"The prognosis for the Iranian nuclear deal in 2018 also looks fairly bleak, and the persistent threat of a U.S. sanctions snapback could curtail foreign investment in the Iranian energy sector and imperil output expansion plans," Helima Croft, global head of commodity strategy at RBC Capital Markets, said in a recent research note.
Croft lists a potential collapse of the deal as a key risk to oil markets this year. Since sanctions were lifted in 2016, Iran's oil output has risen by about 1 million barrels per day to about 3.8 million bpd. The loss of Iranian exports would likely push up oil prices.
Refusing to grant the waivers is Trump's most direct path to blowing up the deal. It would reimpose far-reaching sanctions that could hobble Iran's energy industry, sever it from the international financial system and put a chill on foreign investment into the country.

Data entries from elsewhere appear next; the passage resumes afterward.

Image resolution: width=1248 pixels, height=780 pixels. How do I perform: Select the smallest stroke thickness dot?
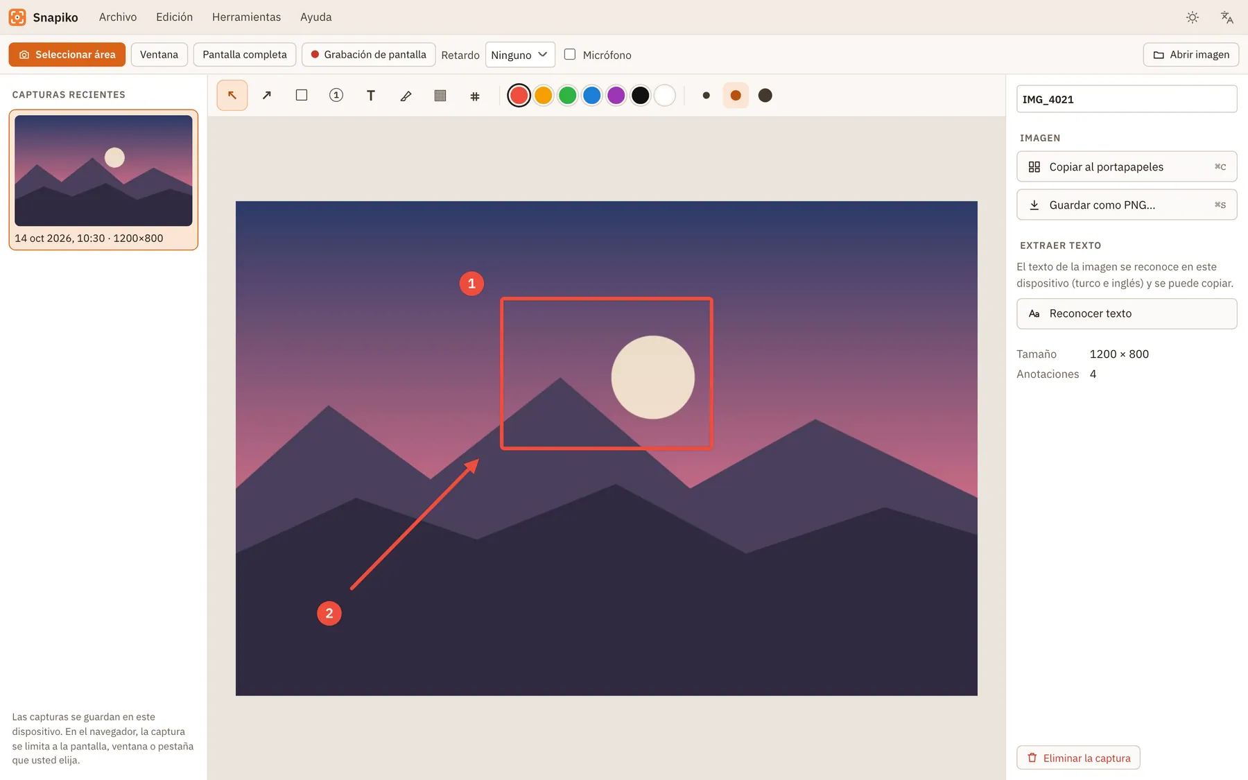[706, 96]
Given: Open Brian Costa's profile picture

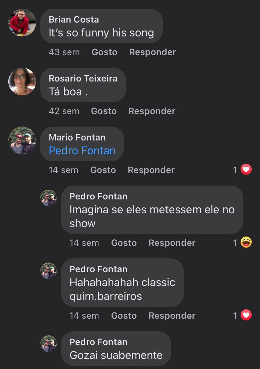Looking at the screenshot, I should (22, 23).
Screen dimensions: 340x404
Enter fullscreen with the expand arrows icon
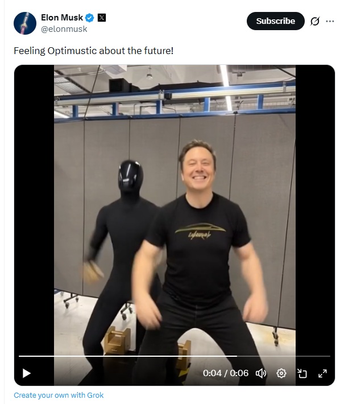(322, 373)
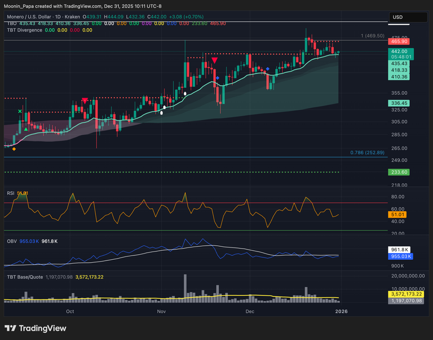433x340 pixels.
Task: Click the 0.786 (252.89) Fibonacci level label
Action: click(x=367, y=152)
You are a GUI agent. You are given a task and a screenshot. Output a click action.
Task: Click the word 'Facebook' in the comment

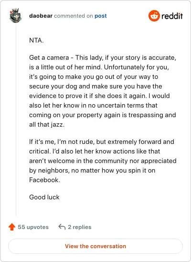point(44,180)
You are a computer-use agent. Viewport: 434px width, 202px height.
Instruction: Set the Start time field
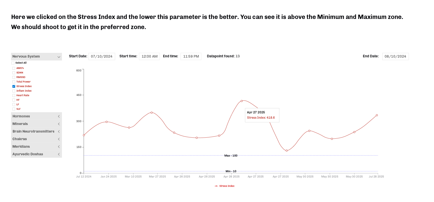[x=149, y=56]
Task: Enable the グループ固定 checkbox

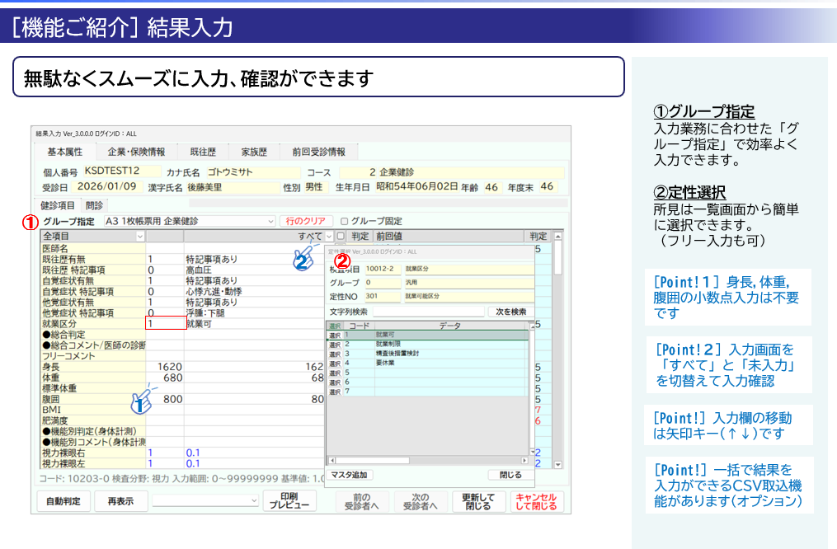Action: [x=345, y=221]
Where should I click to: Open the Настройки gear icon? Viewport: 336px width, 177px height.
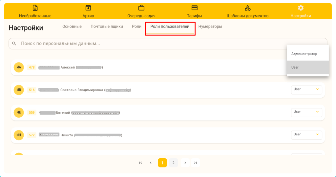pyautogui.click(x=301, y=8)
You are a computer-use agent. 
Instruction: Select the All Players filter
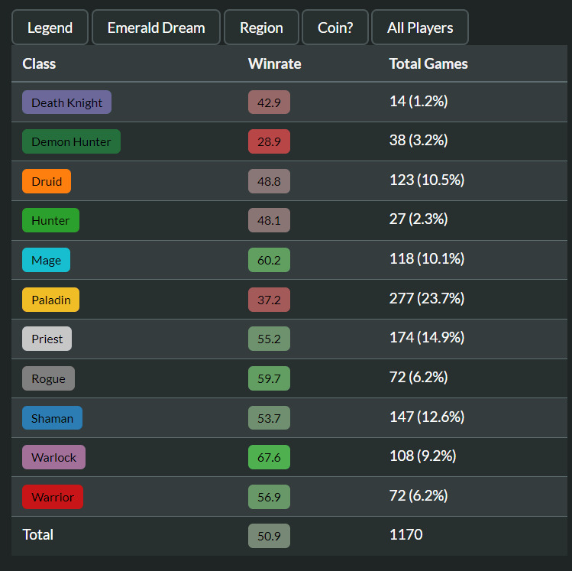point(419,28)
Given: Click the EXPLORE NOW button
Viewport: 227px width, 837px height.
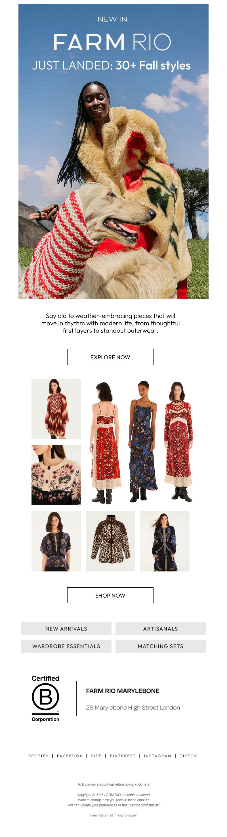Looking at the screenshot, I should [110, 357].
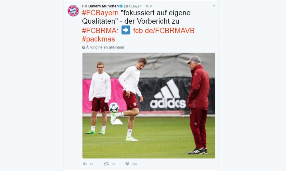Open the #FCBRMA hashtag
Screen dimensions: 286x171
[x=99, y=30]
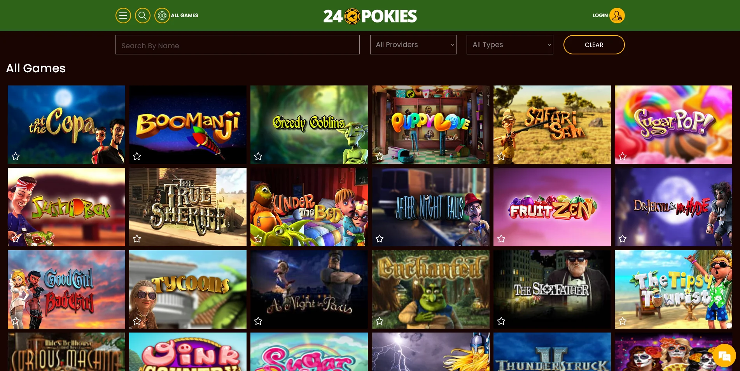Click the 24 Pokies logo
This screenshot has width=740, height=371.
[x=370, y=16]
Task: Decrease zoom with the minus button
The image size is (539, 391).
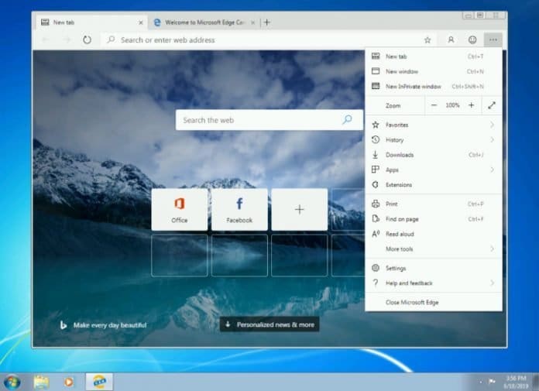Action: coord(434,105)

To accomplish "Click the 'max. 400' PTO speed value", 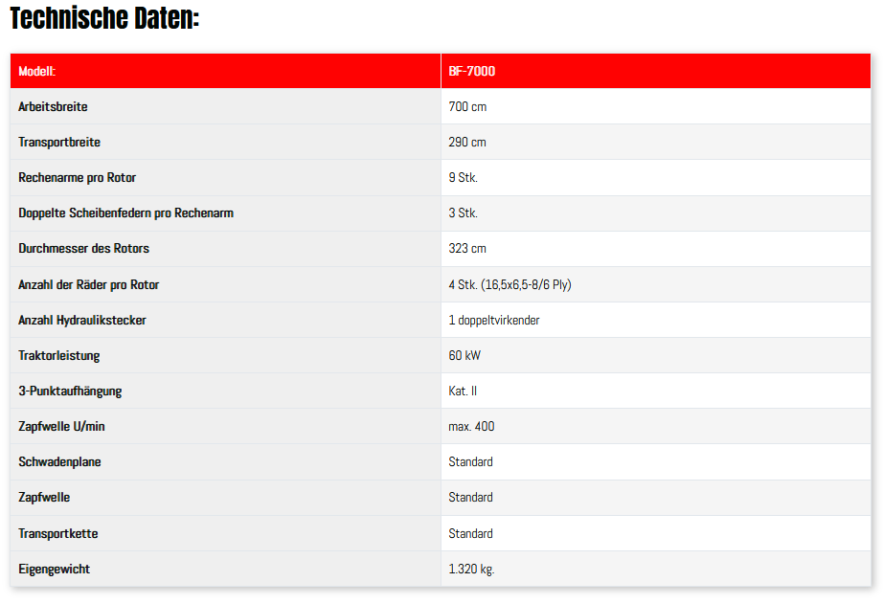I will coord(471,426).
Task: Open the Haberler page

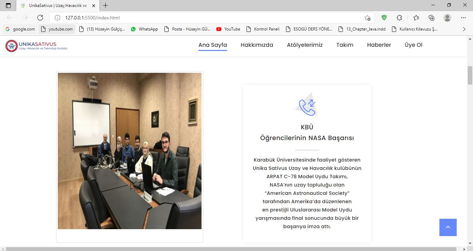Action: 379,45
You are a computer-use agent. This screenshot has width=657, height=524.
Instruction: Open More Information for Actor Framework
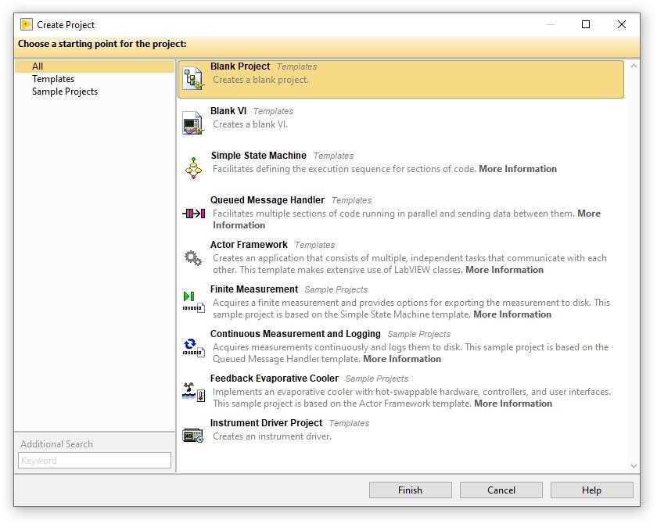pyautogui.click(x=504, y=270)
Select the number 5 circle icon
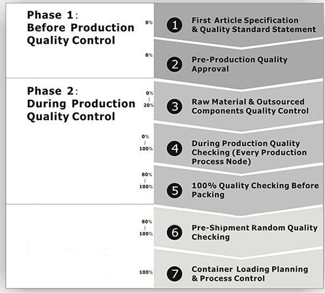The width and height of the screenshot is (325, 293). (x=175, y=190)
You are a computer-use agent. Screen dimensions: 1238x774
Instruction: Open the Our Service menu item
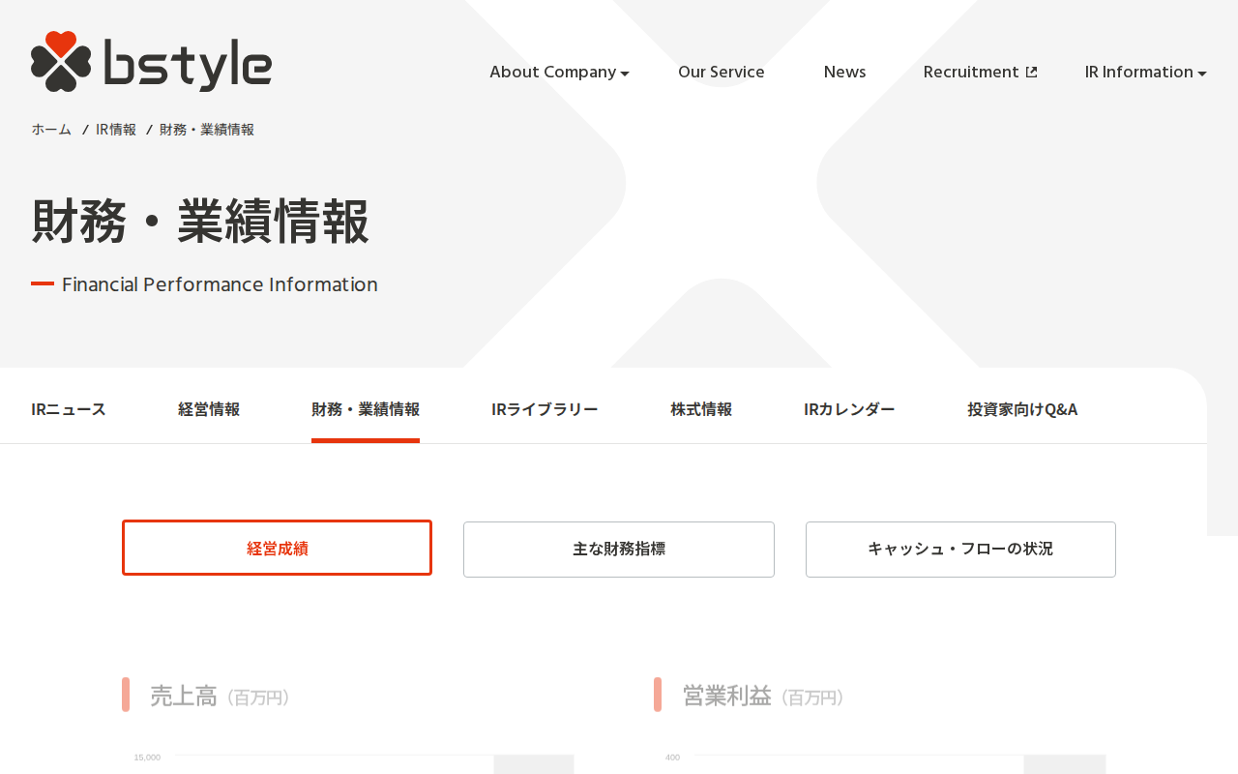722,72
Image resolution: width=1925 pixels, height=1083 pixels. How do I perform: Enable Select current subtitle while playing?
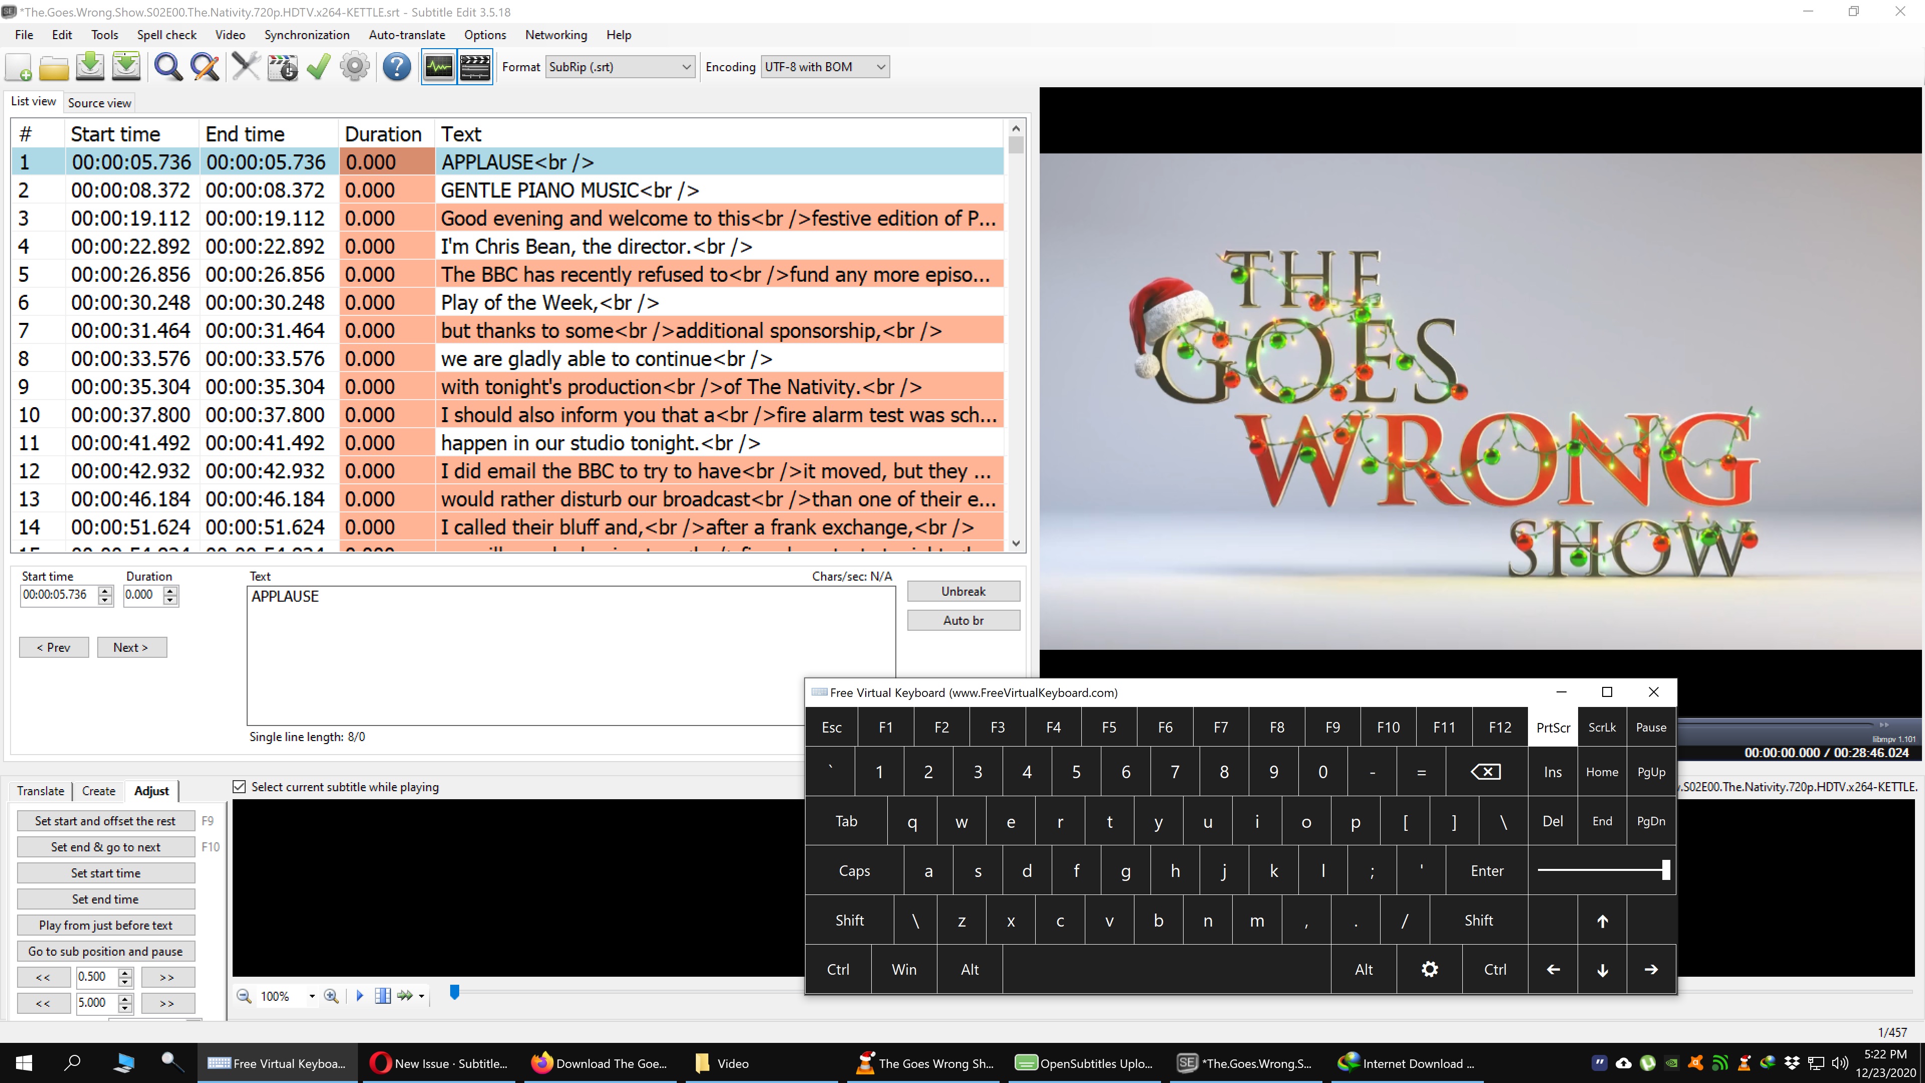[x=239, y=786]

Risk consultancy Eurasia Group gives the deal a 55 percent chance of surviving Trump's first term but says it's safe for now. The firm believes Trump will issue the waivers this week but will once again refuse to certify the deal to Congress, which he must do every 90 days under U.S. law. The next deadline for certification is also this week.
Trump's rejection of the deal in October opened a 60-day window for Congress to restore sanctions under a 2015 law. Rather than take that road, lawmakers began to work on legislation that would address parts of the deal the Trump administration opposes.